Boom Supersonic raises $33M to build the fastest airplane for passenger flight - jseliger
https://techcrunch.com/2017/03/22/boom-supersonic-raises-33m-to-build-the-fastest-airplane-for-passenger-flight/
======
ajarmst
People always seem to grossly underestimate the cost to crew-rate, and then
passenger-rate vehicles. Especially with new technology, which usually
involves killing people along the way. It is much, much, more expensive to
develop a system to the point where you can put a fare-paying passenger on it
than it is to take it to where you can reliably put a sensor package in it or
even a test pilot that you expect to survive.
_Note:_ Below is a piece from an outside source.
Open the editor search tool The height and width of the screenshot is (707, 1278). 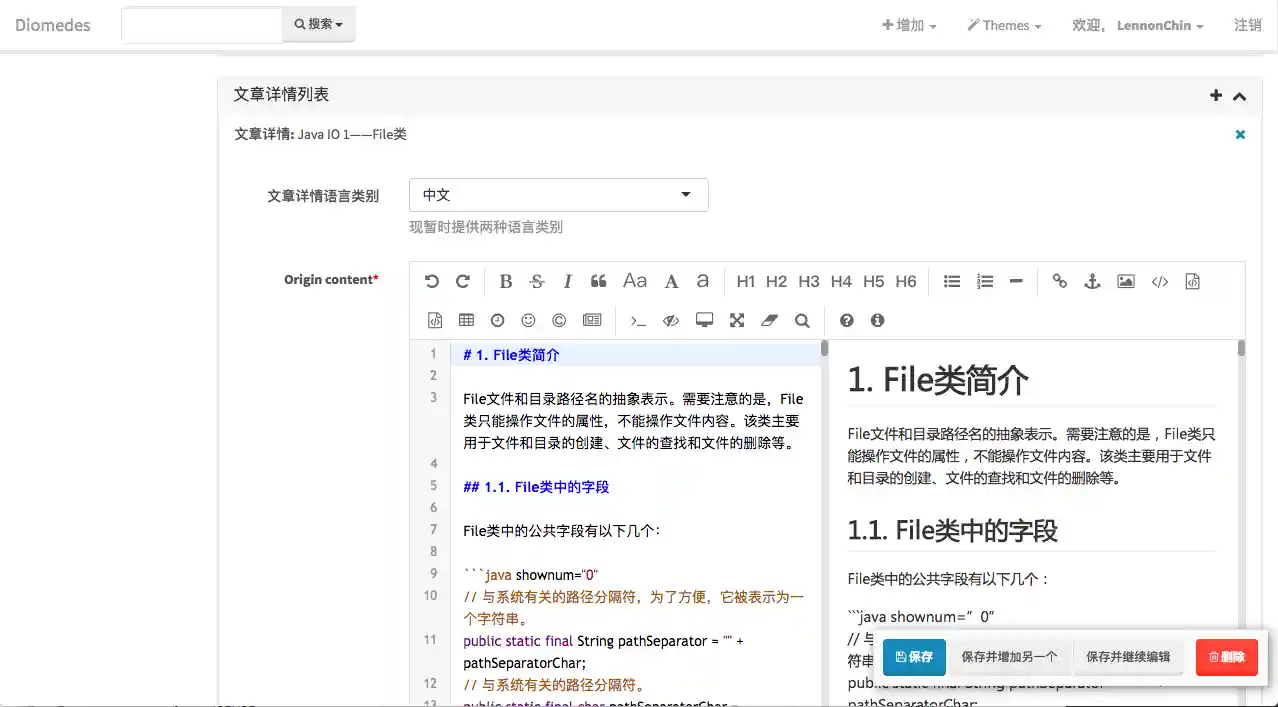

The cost of an uncrewed scale model isn't even noise in the cost of a full-
size passenger-rated project, and its success isn't particular predictive of
the actual project.

The sonic boom problem isn't trivial. You need to be able to land the vehicle
near cities, because that's where the customers are. That means you have to
spend a good chunk of time (maybe a long chunk of time if you have to orbit
waiting to land) flying low and slow---a vehicle designed to use fuel
efficiently when high and supersonic is almost by definition going to be less
efficient than traditional vehicles when forced to fly in that regime. Which
means it has to carry a lot of fuel, which means weight, which means ... etc.

As other commenters have noted: shaving an hour or two off of time spent at
the terminal will generally be much more effective in speeding up travel.
There is another city a three-hour drive from where I live, and it is faster
for me to drive there than fly. And replacing the aircraft with a missile
wouldn't change that.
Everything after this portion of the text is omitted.